Con retribuzioni inferiori ai mille euro, difficile per i neo-assunti garantire prospettive come abitazione, indipendenza, famiglia, figli. L’allarme del presidente della Bce

di Nicola SALVAGNIN

16 Ottobre 2017

Se lo dice (anche) il presidente della Bce, l’italiano Mario Draghi, allora è certificato: nel mondo occidentale – e nell’Europa dell’euro in particolare – sta crescendo il numero di posti di lavoro, ma poco pagati. «I salari restano bassi», ha in sostanza detto Draghi, riferendosi sia a quelli già esistenti (che ormai non vedono aumenti da molto tempo), sia a quelli appena avviati. I neo-assunti (almeno in Italia) partono assai frequentemente da retribuzioni inferiori ai mille euro netti mensili; se a ciò aggiungiamo la quantità enorme di contratti a tempo determinato, di stage, di apprendistati vari, ci si può ben rendere conto che la precarietà esistenziale sta diventando strutturale tra le nuove generazioni.

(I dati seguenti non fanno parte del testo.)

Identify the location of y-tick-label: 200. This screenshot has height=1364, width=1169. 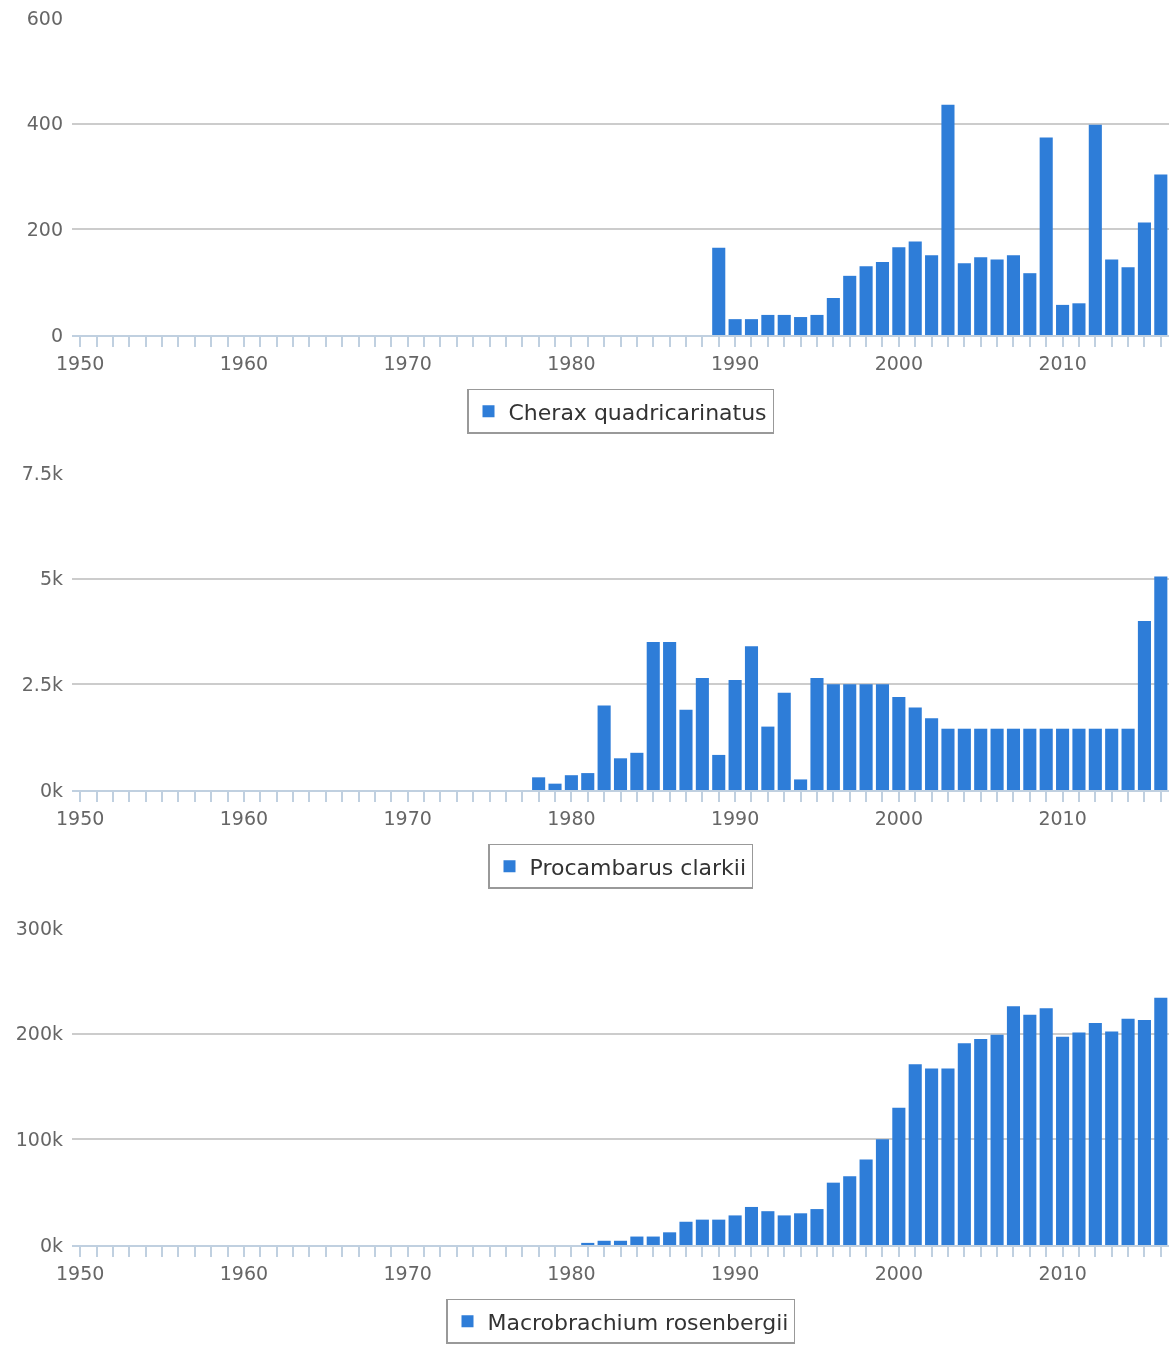
(44, 228).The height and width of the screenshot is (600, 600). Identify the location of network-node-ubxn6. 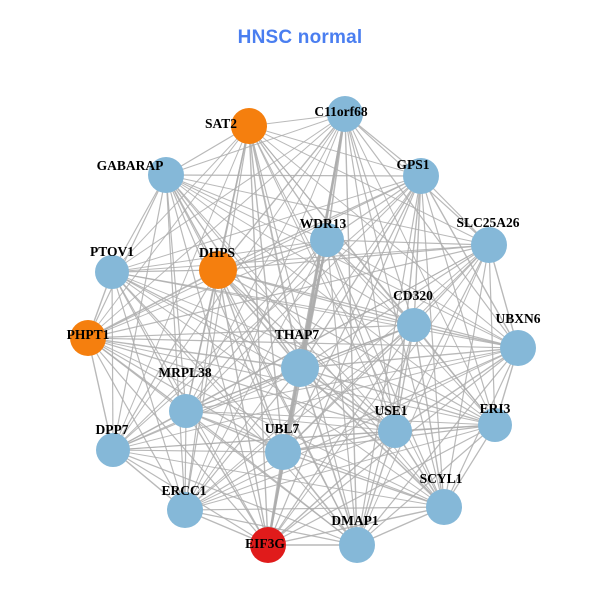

Un lavoro è meglio che niente, è ovvio. Ma le aziende lo pagano poco. È l’effetto della globalizzazione di tutto e di tutti; gli operai devono fronteggiare la concorrenza della manodopera orientale che costa dieci volte di meno; gli ex colletti bianchi, quella della rivoluzione digitale e delle innovazioni che stanno cancellando intere figure professionali, a cominciare dai bancari dietro ad uno sportello. Solo i manager di alto livello non se la stanno passando male: anzi, le loro a volte spropositate retribuzioni sono la fonte di enormi malumori all’interno del mondo del lavoro.
Ma la grande massa deve stringere la cinghia. È vero, non c’è l’inflazione ad erodere il potere di acquisto. Ma con 800 euro al mese, soprattutto se si vive in una grande città o al Nord, c’è poco da scialacquare e niente che possa garantire prospettive come abitazione, indipendenza, famiglia, figli.

«Sui salari non ci siamo», ha ammonito Draghi. C’è chi dice che puoi fare più fette della torta – ovvero più posti di lavoro – ma queste saranno sempre più esigue. E chi lamenta proprio la dimensione della torta: enorme quella destinata a proprietà ed azionisti; sempre quella per i lavoratori. Infatti una delle prime azioni che una nuova proprietà fa, all’ingresso nell’azienda, è quella di conteggiare gli “esuberi”, insomma tagliare il costo del lavoro per aumentare la torta del dividendo finale agli azionisti. Vedi il freschissimo caso-Ilva.

Se l’azienda non sta in piedi e non riesce a pagare gli stipendi, è chiaro che altre strade non esistono se non quelle dolorose. Ma se il lavoratore viene trattato come un mero fattore di costo al pari di un muletto e di due computer… come dice Draghi: non ci siamo.